* _Required action_
Each line from the one holding "The height and width of the screenshot is (512, 910)." to the last line below must be written out exactly, with no other output.

*** Opening Provided data ***

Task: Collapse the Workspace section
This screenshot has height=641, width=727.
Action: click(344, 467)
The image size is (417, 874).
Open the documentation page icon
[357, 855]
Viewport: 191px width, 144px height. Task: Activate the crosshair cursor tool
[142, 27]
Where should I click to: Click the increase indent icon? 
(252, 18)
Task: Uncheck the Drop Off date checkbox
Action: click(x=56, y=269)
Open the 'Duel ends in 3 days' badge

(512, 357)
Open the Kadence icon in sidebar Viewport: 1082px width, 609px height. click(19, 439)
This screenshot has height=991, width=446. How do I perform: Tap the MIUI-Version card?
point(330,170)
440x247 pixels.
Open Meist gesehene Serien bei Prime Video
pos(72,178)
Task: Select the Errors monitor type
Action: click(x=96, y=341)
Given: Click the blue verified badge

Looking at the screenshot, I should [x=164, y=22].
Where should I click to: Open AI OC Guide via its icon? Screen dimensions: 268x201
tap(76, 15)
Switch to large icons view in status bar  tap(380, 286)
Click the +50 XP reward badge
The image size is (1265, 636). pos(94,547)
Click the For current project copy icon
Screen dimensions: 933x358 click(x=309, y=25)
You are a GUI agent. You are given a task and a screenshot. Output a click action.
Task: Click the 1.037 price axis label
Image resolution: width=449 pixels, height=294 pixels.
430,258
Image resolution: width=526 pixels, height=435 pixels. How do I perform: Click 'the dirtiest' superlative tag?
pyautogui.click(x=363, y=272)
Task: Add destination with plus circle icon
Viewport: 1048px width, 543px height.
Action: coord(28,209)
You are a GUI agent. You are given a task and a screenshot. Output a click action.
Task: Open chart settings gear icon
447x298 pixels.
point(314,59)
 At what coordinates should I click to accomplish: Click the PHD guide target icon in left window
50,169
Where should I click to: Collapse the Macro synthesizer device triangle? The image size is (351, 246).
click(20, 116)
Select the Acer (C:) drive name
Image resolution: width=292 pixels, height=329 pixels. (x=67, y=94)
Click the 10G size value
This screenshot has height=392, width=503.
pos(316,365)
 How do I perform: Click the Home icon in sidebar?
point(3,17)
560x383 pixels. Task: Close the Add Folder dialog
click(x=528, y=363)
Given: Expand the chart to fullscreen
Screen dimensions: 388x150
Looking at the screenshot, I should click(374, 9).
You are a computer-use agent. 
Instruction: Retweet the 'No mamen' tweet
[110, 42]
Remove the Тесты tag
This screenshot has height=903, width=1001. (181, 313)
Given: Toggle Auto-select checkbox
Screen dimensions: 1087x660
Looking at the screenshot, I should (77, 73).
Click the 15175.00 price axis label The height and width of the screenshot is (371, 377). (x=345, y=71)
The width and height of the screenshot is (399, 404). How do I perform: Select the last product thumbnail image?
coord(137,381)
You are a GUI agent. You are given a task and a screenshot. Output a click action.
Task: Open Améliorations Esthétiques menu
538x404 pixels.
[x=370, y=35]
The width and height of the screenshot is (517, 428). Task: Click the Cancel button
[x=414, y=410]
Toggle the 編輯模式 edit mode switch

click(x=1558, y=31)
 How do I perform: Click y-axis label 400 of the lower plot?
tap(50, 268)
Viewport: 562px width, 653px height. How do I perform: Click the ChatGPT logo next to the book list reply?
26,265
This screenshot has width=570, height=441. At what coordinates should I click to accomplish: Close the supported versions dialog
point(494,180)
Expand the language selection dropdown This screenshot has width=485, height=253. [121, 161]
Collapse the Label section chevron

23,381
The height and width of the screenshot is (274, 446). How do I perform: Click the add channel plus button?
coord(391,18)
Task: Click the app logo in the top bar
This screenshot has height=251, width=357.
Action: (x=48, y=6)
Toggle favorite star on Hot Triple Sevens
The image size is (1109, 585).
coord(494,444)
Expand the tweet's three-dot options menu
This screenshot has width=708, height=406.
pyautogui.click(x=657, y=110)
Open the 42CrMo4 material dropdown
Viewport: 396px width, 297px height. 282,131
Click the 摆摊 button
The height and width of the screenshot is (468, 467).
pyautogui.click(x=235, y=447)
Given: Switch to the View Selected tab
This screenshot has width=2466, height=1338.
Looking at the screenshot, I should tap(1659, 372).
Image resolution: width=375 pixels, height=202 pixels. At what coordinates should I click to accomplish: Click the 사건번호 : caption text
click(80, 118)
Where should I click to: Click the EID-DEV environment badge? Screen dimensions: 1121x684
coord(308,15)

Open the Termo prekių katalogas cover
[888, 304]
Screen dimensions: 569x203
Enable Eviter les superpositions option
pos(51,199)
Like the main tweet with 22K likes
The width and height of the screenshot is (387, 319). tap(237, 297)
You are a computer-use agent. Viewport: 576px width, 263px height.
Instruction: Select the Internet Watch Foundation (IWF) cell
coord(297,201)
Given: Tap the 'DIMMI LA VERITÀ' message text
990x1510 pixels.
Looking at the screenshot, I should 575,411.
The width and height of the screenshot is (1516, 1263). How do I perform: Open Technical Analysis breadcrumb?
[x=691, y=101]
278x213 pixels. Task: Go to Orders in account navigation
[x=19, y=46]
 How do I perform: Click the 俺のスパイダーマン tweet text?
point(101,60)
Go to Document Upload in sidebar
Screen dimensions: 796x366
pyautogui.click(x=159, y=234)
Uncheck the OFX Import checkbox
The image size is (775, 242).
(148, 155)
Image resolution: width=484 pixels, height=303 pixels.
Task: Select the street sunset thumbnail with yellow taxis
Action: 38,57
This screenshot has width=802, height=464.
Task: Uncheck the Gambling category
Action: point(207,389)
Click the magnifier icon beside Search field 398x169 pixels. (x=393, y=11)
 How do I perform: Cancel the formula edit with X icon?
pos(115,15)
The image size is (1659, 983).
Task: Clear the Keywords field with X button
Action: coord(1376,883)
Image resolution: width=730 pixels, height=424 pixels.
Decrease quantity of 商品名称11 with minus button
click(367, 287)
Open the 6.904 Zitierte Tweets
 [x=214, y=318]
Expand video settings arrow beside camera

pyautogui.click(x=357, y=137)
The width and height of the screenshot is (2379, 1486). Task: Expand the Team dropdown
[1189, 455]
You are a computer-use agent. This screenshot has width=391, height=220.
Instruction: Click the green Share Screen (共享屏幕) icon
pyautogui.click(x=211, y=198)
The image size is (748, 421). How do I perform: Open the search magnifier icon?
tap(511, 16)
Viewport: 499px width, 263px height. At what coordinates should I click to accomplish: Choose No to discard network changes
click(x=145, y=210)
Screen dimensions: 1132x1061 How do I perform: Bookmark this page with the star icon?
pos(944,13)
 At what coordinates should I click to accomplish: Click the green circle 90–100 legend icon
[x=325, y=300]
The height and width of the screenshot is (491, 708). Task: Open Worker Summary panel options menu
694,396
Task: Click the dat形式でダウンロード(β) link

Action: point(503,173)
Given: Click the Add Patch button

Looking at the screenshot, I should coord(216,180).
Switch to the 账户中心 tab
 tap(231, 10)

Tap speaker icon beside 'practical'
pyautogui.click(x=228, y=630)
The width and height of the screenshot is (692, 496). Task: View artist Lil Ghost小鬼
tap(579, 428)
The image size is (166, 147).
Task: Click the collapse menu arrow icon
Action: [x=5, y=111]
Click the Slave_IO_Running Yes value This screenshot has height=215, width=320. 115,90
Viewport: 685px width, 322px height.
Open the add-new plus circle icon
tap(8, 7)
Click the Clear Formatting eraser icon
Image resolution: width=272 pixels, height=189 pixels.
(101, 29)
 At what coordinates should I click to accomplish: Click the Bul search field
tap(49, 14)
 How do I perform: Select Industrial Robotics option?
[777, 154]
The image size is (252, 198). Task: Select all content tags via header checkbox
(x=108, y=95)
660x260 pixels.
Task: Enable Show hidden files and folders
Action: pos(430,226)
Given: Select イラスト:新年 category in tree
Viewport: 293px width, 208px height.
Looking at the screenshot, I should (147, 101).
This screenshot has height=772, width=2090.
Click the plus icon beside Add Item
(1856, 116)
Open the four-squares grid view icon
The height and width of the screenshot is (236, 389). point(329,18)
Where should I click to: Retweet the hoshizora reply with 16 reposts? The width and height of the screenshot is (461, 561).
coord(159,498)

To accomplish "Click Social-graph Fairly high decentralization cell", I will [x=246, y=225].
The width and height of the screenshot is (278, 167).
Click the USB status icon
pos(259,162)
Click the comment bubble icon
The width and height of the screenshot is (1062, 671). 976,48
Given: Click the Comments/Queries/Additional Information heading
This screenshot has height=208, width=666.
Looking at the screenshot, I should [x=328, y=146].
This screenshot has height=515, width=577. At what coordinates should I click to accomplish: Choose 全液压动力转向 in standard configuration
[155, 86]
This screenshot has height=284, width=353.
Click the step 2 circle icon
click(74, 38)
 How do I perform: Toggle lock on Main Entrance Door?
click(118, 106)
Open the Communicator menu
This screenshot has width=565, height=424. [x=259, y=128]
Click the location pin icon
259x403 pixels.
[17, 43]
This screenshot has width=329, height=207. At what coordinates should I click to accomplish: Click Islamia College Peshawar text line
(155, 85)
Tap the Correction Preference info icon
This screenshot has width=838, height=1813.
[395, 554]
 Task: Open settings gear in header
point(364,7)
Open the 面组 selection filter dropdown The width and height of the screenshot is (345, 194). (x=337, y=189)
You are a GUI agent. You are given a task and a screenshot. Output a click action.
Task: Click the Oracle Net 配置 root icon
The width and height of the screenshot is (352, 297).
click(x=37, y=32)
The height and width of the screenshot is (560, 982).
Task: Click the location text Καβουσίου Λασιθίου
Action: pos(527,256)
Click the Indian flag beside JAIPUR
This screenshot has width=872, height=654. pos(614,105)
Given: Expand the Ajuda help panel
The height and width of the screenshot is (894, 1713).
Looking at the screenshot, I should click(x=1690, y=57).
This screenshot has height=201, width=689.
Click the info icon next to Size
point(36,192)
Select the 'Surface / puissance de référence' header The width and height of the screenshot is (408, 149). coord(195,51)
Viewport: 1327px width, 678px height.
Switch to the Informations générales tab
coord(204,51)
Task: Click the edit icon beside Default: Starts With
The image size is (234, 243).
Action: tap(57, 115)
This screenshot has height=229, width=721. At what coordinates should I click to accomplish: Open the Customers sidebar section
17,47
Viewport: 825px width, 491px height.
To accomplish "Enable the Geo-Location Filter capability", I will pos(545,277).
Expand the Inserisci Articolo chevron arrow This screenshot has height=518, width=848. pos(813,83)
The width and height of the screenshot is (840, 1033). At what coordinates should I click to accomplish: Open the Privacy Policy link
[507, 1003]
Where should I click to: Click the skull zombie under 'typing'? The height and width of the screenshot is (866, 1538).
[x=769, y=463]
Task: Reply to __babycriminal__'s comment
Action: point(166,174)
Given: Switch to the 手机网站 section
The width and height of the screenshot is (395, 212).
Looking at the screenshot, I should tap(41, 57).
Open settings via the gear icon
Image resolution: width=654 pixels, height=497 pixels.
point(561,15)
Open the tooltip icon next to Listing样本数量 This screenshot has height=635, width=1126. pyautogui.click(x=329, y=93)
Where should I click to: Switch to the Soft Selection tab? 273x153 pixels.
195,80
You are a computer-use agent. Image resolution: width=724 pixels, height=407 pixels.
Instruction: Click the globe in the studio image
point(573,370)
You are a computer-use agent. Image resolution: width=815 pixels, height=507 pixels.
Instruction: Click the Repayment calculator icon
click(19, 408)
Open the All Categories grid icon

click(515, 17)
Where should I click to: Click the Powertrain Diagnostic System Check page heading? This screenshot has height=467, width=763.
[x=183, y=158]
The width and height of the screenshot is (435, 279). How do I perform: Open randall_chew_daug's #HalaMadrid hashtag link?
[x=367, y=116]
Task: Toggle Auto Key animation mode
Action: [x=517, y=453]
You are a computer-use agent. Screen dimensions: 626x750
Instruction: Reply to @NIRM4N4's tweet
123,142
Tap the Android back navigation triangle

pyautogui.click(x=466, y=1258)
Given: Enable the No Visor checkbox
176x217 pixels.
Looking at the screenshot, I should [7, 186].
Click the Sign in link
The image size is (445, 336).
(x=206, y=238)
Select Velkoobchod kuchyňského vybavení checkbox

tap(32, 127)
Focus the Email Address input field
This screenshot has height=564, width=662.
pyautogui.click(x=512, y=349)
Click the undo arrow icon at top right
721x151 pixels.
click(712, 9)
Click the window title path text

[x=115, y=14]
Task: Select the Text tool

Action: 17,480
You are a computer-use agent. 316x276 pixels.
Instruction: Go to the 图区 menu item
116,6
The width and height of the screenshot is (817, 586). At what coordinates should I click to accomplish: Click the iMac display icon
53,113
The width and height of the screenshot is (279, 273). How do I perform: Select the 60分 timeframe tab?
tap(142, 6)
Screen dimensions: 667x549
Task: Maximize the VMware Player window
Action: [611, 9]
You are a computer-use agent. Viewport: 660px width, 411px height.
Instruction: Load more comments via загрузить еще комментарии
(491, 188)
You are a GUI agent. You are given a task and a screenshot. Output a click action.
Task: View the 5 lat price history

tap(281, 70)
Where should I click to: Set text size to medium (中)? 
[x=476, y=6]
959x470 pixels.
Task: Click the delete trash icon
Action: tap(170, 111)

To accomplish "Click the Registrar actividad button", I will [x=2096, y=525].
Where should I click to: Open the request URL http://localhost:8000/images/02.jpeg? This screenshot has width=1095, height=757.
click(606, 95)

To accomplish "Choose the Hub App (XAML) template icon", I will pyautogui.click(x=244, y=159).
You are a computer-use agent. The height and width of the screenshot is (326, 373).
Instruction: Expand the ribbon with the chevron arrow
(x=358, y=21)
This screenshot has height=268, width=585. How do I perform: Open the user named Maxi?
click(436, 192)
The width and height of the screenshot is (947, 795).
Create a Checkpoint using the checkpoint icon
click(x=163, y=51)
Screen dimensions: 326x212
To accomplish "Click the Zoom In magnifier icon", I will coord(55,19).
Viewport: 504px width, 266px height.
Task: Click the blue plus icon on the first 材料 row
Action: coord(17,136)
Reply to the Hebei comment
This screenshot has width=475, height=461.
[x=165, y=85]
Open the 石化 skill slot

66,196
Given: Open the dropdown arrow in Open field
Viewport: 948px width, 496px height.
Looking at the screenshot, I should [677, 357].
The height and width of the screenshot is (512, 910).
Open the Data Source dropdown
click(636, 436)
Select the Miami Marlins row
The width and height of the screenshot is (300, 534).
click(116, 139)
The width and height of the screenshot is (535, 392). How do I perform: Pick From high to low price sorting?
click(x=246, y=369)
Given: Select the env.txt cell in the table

*** Closing Provided data ***

* _Solution to this task_
The height and width of the screenshot is (512, 910).
Open the Data Source dropdown
click(636, 436)
Select the Miami Marlins row
The width and height of the screenshot is (300, 534).
click(116, 139)
The width and height of the screenshot is (535, 392). How do I perform: Pick From high to low price sorting?
click(x=246, y=369)
Given: Select the env.txt cell in the table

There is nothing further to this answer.